▸ **PROVIDED MATERIAL**:
_ _ _ _ _

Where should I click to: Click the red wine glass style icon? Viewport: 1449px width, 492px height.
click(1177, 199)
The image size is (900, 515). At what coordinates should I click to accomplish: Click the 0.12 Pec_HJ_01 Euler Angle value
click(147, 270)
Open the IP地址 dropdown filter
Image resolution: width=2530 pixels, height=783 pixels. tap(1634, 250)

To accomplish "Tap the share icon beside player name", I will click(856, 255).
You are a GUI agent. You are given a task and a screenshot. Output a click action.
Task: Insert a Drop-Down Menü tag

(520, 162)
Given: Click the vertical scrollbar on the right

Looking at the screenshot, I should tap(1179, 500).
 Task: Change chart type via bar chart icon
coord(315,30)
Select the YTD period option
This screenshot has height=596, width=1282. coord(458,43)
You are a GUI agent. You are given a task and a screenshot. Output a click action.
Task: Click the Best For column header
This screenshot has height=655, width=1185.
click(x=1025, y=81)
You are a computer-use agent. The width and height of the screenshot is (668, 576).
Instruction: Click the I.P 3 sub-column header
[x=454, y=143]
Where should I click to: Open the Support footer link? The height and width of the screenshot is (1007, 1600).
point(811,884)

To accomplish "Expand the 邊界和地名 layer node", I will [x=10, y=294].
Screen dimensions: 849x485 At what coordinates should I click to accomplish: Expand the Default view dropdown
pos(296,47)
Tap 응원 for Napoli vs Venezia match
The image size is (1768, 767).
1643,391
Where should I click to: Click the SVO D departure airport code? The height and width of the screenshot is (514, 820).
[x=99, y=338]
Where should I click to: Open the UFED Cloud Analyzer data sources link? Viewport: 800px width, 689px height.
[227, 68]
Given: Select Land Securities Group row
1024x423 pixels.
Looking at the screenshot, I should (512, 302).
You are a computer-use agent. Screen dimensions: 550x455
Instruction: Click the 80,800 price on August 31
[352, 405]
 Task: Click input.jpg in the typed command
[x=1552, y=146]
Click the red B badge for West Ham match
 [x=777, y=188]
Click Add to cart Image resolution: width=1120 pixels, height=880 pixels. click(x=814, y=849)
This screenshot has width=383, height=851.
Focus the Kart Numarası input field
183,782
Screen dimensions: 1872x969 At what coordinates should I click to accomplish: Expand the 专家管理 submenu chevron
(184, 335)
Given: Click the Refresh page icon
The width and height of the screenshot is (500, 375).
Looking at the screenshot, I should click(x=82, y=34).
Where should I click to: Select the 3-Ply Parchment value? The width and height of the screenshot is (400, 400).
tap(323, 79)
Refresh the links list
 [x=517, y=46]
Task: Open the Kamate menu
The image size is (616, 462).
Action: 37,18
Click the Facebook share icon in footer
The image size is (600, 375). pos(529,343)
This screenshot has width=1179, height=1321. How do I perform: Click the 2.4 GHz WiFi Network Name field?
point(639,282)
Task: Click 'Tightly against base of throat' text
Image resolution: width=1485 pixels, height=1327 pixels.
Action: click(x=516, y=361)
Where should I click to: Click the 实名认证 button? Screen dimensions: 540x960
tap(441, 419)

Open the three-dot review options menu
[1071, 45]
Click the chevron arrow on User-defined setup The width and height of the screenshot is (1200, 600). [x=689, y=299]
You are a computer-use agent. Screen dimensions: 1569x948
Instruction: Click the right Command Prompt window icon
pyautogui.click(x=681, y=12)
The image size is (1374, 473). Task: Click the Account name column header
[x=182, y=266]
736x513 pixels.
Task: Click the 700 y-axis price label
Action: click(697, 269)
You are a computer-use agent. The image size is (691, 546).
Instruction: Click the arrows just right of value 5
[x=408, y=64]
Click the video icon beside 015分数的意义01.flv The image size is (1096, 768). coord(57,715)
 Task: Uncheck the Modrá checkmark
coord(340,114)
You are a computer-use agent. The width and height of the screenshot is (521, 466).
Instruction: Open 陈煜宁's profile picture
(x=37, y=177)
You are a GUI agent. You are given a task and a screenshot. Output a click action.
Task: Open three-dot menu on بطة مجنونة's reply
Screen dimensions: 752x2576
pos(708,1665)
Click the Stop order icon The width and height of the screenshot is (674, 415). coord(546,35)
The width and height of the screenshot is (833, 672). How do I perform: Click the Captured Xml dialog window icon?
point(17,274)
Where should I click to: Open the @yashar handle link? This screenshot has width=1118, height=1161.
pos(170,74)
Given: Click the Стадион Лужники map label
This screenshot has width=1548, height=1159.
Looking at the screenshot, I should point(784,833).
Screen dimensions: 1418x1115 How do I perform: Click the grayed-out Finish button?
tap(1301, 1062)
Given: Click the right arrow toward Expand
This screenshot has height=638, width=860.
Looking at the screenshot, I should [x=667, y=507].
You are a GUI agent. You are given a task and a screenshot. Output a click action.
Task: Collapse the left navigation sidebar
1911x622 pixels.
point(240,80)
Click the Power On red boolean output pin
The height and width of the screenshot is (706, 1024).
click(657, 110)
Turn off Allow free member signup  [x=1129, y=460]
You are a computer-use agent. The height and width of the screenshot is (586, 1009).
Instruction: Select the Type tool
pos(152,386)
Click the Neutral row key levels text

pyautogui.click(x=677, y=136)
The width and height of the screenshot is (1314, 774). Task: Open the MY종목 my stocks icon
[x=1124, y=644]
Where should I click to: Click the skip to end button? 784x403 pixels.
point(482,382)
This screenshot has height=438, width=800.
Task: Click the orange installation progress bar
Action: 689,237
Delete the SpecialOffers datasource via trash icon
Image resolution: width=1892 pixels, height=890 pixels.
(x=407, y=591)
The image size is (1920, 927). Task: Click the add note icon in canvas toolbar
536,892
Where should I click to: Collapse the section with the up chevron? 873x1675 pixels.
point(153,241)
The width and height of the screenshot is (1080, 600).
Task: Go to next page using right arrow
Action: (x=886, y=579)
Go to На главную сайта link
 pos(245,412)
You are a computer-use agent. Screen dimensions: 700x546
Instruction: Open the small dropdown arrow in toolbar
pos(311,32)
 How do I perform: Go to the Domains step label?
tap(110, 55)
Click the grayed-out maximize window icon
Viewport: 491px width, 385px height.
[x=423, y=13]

_ _ _ _ _

▸ **EXERCISE OBJECTIVE**:
Set down the material above in full, keeping each line exactly as it is.

▸ **COMPLETED EXERCISE**:
Where should I click to: Click the red wine glass style icon? Viewport: 1449px width, 492px height.
click(1177, 199)
The image size is (900, 515). At what coordinates should I click to accomplish: Click the 0.12 Pec_HJ_01 Euler Angle value
click(147, 270)
Open the IP地址 dropdown filter
Image resolution: width=2530 pixels, height=783 pixels. tap(1634, 250)

To accomplish "Tap the share icon beside player name", I will click(856, 255).
You are a GUI agent. You are given a task and a screenshot. Output a click action.
Task: Insert a Drop-Down Menü tag

(520, 162)
Given: Click the vertical scrollbar on the right

Looking at the screenshot, I should tap(1179, 500).
 Task: Change chart type via bar chart icon
coord(315,30)
Select the YTD period option
This screenshot has height=596, width=1282. coord(458,43)
You are a GUI agent. You are given a task and a screenshot. Output a click action.
Task: Click the Best For column header
This screenshot has height=655, width=1185.
click(x=1025, y=81)
You are a computer-use agent. The width and height of the screenshot is (668, 576).
Instruction: Click the I.P 3 sub-column header
[x=454, y=143]
Where should I click to: Open the Support footer link? The height and width of the screenshot is (1007, 1600).
point(811,884)

To accomplish "Expand the 邊界和地名 layer node", I will [x=10, y=294].
Screen dimensions: 849x485 At what coordinates should I click to accomplish: Expand the Default view dropdown
pos(296,47)
Tap 응원 for Napoli vs Venezia match
The image size is (1768, 767).
1643,391
Where should I click to: Click the SVO D departure airport code? The height and width of the screenshot is (514, 820).
[x=99, y=338]
Where should I click to: Open the UFED Cloud Analyzer data sources link? Viewport: 800px width, 689px height.
[227, 68]
Given: Select Land Securities Group row
1024x423 pixels.
Looking at the screenshot, I should (512, 302).
You are a computer-use agent. Screen dimensions: 550x455
Instruction: Click the 80,800 price on August 31
[352, 405]
 Task: Click input.jpg in the typed command
[x=1552, y=146]
Click the red B badge for West Ham match
 [x=777, y=188]
Click Add to cart Image resolution: width=1120 pixels, height=880 pixels. click(x=814, y=849)
This screenshot has width=383, height=851.
Focus the Kart Numarası input field
183,782
Screen dimensions: 1872x969 At what coordinates should I click to accomplish: Expand the 专家管理 submenu chevron
(184, 335)
Given: Click the Refresh page icon
The width and height of the screenshot is (500, 375).
Looking at the screenshot, I should click(x=82, y=34).
Where should I click to: Select the 3-Ply Parchment value? The width and height of the screenshot is (400, 400).
tap(323, 79)
Refresh the links list
 [x=517, y=46]
Task: Open the Kamate menu
The image size is (616, 462).
Action: 37,18
Click the Facebook share icon in footer
The image size is (600, 375). pos(529,343)
This screenshot has width=1179, height=1321. How do I perform: Click the 2.4 GHz WiFi Network Name field?
point(639,282)
Task: Click 'Tightly against base of throat' text
Image resolution: width=1485 pixels, height=1327 pixels.
Action: click(x=516, y=361)
Where should I click to: Click the 实名认证 button? Screen dimensions: 540x960
tap(441, 419)

Open the three-dot review options menu
[1071, 45]
Click the chevron arrow on User-defined setup The width and height of the screenshot is (1200, 600). [x=689, y=299]
You are a computer-use agent. Screen dimensions: 1569x948
Instruction: Click the right Command Prompt window icon
pyautogui.click(x=681, y=12)
The image size is (1374, 473). Task: Click the Account name column header
[x=182, y=266]
736x513 pixels.
Task: Click the 700 y-axis price label
Action: click(697, 269)
You are a computer-use agent. The image size is (691, 546).
Instruction: Click the arrows just right of value 5
[x=408, y=64]
Click the video icon beside 015分数的意义01.flv The image size is (1096, 768). coord(57,715)
 Task: Uncheck the Modrá checkmark
coord(340,114)
You are a computer-use agent. The width and height of the screenshot is (521, 466).
Instruction: Open 陈煜宁's profile picture
(x=37, y=177)
You are a GUI agent. You are given a task and a screenshot. Output a click action.
Task: Open three-dot menu on بطة مجنونة's reply
Screen dimensions: 752x2576
pos(708,1665)
Click the Stop order icon The width and height of the screenshot is (674, 415). coord(546,35)
The width and height of the screenshot is (833, 672). How do I perform: Click the Captured Xml dialog window icon?
point(17,274)
Where should I click to: Open the @yashar handle link? This screenshot has width=1118, height=1161.
pos(170,74)
Given: Click the Стадион Лужники map label
This screenshot has width=1548, height=1159.
Looking at the screenshot, I should point(784,833).
Screen dimensions: 1418x1115 How do I perform: Click the grayed-out Finish button?
tap(1301, 1062)
Given: Click the right arrow toward Expand
This screenshot has height=638, width=860.
Looking at the screenshot, I should [x=667, y=507].
You are a GUI agent. You are given a task and a screenshot. Output a click action.
Task: Collapse the left navigation sidebar
1911x622 pixels.
point(240,80)
Click the Power On red boolean output pin
The height and width of the screenshot is (706, 1024).
click(657, 110)
Turn off Allow free member signup  [x=1129, y=460]
You are a computer-use agent. The height and width of the screenshot is (586, 1009).
Instruction: Select the Type tool
pos(152,386)
Click the Neutral row key levels text

pyautogui.click(x=677, y=136)
The width and height of the screenshot is (1314, 774). Task: Open the MY종목 my stocks icon
[x=1124, y=644]
Where should I click to: Click the skip to end button? 784x403 pixels.
point(482,382)
This screenshot has height=438, width=800.
Task: Click the orange installation progress bar
Action: 689,237
Delete the SpecialOffers datasource via trash icon
Image resolution: width=1892 pixels, height=890 pixels.
(x=407, y=591)
The image size is (1920, 927). Task: Click the add note icon in canvas toolbar
536,892
Where should I click to: Collapse the section with the up chevron? 873x1675 pixels.
point(153,241)
The width and height of the screenshot is (1080, 600).
Task: Go to next page using right arrow
Action: (x=886, y=579)
Go to На главную сайта link
 pos(245,412)
You are a computer-use agent. Screen dimensions: 700x546
Instruction: Open the small dropdown arrow in toolbar
pos(311,32)
 How do I perform: Go to the Domains step label?
tap(110, 55)
Click the grayed-out maximize window icon
Viewport: 491px width, 385px height.
[x=423, y=13]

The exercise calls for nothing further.